Gérant de SARL : Juste motif de révocation et quitus, la prudence s’impose !

Christine MARTIN
Christine MARTIN - Avocat associée

 

SOURCE : Cass.com., 12 février 2013, n° 134 F – D (N° 11-23.610).

 

Dans cette espèce, un gérant de SARL avait été révoqué par une décision de l’Assemblée Générale du 28 octobre 2008, de sorte qu’il avait assigné la société, ainsi que le gérant majoritaire en indemnisation du préjudice que lui avait occasionné cette révocation qu’il considérait comme abusive et vexatoire, tout en reprochant également à l’associé majoritaire un abus de majorité.

 

Ayant été débouté de ses demandes par un Jugement du Tribunal de Commerce de FREJUS du 09 novembre 2009, le dirigeant destitué relevait appel de cette décision et c’est ainsi que la Cour d’Appel d’AIX EN PROVENCE, dans un Arrêt du 16 juin 2011, avait réformé le Jugement des Premiers Juges et condamné la société ainsi que l’associé majoritaire à lui payer une somme au titre de dommages et intérêts en réparation de la révocation vexatoire dont il avait fait l’objet.

————

=== Consignes ===
1. Relevez toutes les dates citées dans l'article ci-dessus sur la révocation du gérant de SARL.
2. Poursuivez l'article ci-dessus sur la révocation du gérant de SARL à partir de sa dernière phrase.

=== Données fournies ===

————

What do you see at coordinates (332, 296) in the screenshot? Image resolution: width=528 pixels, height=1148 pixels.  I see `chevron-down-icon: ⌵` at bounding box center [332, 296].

————

=== Réponses par consigne ===
1.
- 12 février 2013
- 28 octobre 2008
- 09 novembre 2009
- 16 juin 2011

2.
 

A l’appui de sa décision, la Cour d’Appel d’AIX EN PROVENCE relevait que le gérant avait été révoqué par une Assemblée Générale Ordinaire du 28 octobre 2008, alors que les comptes du dernier exercice social, clôturés au 30 septembre 2008, avaient été ensuite approuvés par une Assemblée Générale du 30 mars 2009 qui lui avait donné quitus de sa gestion pour cette période, alors que l’associé majoritaire aurait parfaitement pu, s’il avait considéré qu’il existait des éléments suffisants pour justifier les faits qu’il avait reprochés en octobre 2008, refuser ce quitus.

 

Dès lors, la Cour en déduisait que la révocation du gérant était intervenue sans juste motif et que l’associé majoritaire avait manifestement abusé de sa position pour parvenir à la révocation dommageable du gérant, de sorte que tant la société que l’associé majoritaire devait être condamnés solidairement à l’indemniser.

 

Suite à cette décision, la société ainsi que l’associé majoritaire se pourvurent en Cassation.

 

A l’appui de leur pourvoi, ils font tout d’abord grief à l’Arrêt de la Cour d’Appel de les avoir condamnés solidairement à payer au gérant évincé une somme à titre de dommages et intérêts, alors que, selon eux, le quitus délivré au gérant d’une société pour sa gestion ne prive pas de juste motif la révocation prononcée en raison de détournements commis au préjudice d’autres sociétés du groupe, de telles fautes étant distinctes de la gestion approuvée par le quitus.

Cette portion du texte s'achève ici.